Exactly the same thing happens when we see the curveball graphs. Career data showed that he has been really successful hitting the low part of the strike zone, especially last year when this pitch was falling in the ideal place, just below the K-zone frame. But this year the story have changed. The curveballs has been located higher than ever, in the hitter power zone.
There is no doubt that Wainwright in this season is having a hard time controlling his pitches, especially falling up in the zone with the fast ones and right in the middle with the breaking ones. He is showing significant differences with his career profile that could be a direct cause of the bad start of 2016.
The speed and break are still there. The location no so much. So what about the approach to the at bats? It’s similar or he have changed it due the lack of control of his pitches? Let’s try to answer this question using data of his pitch mix and the results of balls in play comparing Wainwright’s career profile with the 2016 sample data.
As you can see on the table below, two things needs to be addressed: First, this season he largely ditched his sinker (-9%) in favor of more cutters (+8%) and curves (+4%). Second, the ground balls has dropped dramatically (-10%), leading to an increase in flyballs (+9%) and linedrives (+1%). Why such a change in Waino’s approach to the plate?
There are quick conclusions. The sinker is an excellent groundball pitch, so obviously if you use less sinkers, you get less groundballs. But as we saw in the previous section of the article, Wainwright is having tons of problems with the location of his sinker: the majority of this pitches stay on the hitter friendly zone, resulting in an increase of the linedrive percentage (+17%) and a .500 batting average of balls in play.
As if it were not enough with the sinker issues, the high location of his four-seamer is causing 18% more flyballs and 24% less ground balls.

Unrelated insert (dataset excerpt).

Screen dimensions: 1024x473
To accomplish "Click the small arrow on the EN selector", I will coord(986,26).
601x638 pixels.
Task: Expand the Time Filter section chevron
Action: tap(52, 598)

This critical situation left just one option of the fast pitch arsenal of Wainwright: the cutter. As his last resource he increase the use of it 8% and some results have been good. Is the only one that have an increase in groundball percentage (+4%) and a drop in flyballs percentage (-12%). Nevertheless the resulting average of balls in play is .400, so please don’t take this as a sliver bullet. Remember that we also point out previously that the control on the cutter has not been the best in 2016.
The other pitch that has been favored this season was the curveball. Although the % of wiffs has dropped from a career average of 17% to only 9% and the flyballs (+11%) have increased significantly, the opponents only average .118 against the curve. This is really impressive especially after we analyze the bad location of this pitch, but he keep using it since is the only pitch that is giving good results to Wainwright.
Even with a small sample of 2016 data we can drive some conclusions: The arm power and the movement on Adam Wainwright’s five pitches is still there. The long rest due the injury, the +500 innings from 2013 to 2015 and his 34 years do not seem to be a problem right now. The problem seems to be in the location of his pitches. The four-seamer high in the zone and he sinker in the middle of the plate has been destroyed by the batters, reducing the ground balls in a dramatically way and increasing the linedrives and flyballs.
Wainwright is clearly trying to make adjustments in order to reduce the damage. For now on his nasty curve is saving the day being his only effective pitch even when has been located in a dangerous zone. The cutter is not helping enough so his focus should be in taking back the control of the location of the pitches. In his last outing he showed some positive signs. Let’s see what happens in the next one against Arizona, if we get more of the ace or if he still struggles to get back to track.